I recently had a chance to meet with a group of Girl Scouts from the Grand Junction area who have their sights set on visiting Washington, D.C. They researched the area, decided what they want to do and how much it will cost, and now they’re making plans to raise the funds to get there by selling Girl Scout cookies.
This experience is definitely teaching these girls life skills, but the trip itself could also inspire a future career. I can’t wait for the day our first female president will reminisce about the time she visited Washington, D.C., and stood at the Lincoln Memorial with her Girl Scout sisters. Just think: the Girl Scout cookies you buy could be the ones that help inspire her.

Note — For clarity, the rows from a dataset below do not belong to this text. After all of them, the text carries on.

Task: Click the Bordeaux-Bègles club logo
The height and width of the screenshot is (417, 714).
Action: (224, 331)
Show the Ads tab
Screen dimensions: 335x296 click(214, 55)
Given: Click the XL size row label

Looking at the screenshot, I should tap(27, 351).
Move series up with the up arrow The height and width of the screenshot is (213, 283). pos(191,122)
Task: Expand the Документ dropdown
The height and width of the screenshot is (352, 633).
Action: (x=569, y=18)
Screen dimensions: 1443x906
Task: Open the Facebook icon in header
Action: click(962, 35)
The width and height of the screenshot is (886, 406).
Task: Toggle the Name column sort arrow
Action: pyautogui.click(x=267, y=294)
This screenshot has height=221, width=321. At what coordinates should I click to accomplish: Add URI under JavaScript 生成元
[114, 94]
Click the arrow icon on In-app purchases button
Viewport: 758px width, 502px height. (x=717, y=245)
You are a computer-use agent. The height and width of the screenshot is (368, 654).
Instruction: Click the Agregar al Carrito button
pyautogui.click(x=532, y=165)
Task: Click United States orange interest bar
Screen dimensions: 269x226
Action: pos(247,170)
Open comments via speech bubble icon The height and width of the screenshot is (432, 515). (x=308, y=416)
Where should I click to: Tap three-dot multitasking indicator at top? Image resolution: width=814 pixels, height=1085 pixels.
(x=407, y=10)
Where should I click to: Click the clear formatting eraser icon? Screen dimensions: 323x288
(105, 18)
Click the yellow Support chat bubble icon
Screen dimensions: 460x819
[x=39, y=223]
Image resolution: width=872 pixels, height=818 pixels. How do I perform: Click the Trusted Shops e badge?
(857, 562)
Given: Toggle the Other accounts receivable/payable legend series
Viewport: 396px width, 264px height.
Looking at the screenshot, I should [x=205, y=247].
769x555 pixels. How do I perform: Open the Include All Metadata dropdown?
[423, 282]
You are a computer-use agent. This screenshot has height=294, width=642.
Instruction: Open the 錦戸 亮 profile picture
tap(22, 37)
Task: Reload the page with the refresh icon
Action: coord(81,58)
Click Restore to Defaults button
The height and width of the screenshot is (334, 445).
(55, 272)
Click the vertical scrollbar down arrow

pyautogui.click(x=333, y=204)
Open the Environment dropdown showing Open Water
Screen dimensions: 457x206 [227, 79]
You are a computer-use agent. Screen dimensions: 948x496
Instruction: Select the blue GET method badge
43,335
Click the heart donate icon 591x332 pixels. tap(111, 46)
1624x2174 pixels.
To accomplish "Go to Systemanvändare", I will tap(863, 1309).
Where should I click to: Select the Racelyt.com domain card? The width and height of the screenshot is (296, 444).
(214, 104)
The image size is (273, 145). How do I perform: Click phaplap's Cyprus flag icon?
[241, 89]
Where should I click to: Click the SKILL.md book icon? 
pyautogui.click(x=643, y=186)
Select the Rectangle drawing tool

As the parent of a Girl Scout Brownie, I have seen first-hand the real-life skills my daughter has learned during the Girl Scout cookie effort, everything from setting goals to learning to speak in front of people. Last year, she was fascinated by Girl Scouts giving back to her community through the Hometown Heroes program (where customers buy cookies to donate to the military, firefighters, police officers or other non-profit organizations), and I’m looking forward to working with her this year to help her learn even more from this valuable Girl Scout program.
No university has produced as many female business owners as has the Girl Scout Cookie Program. With every season of Girl Scout cookies, another generation of girls learns to set goals, make a plan and manage money.
Almost everybody likes cookies, and there are a lot of cookies that taste good. But Girl Scout cookies are the cookies that actually do good. Find your cookies between now and March 13 at girlscoutsofcolorado.org.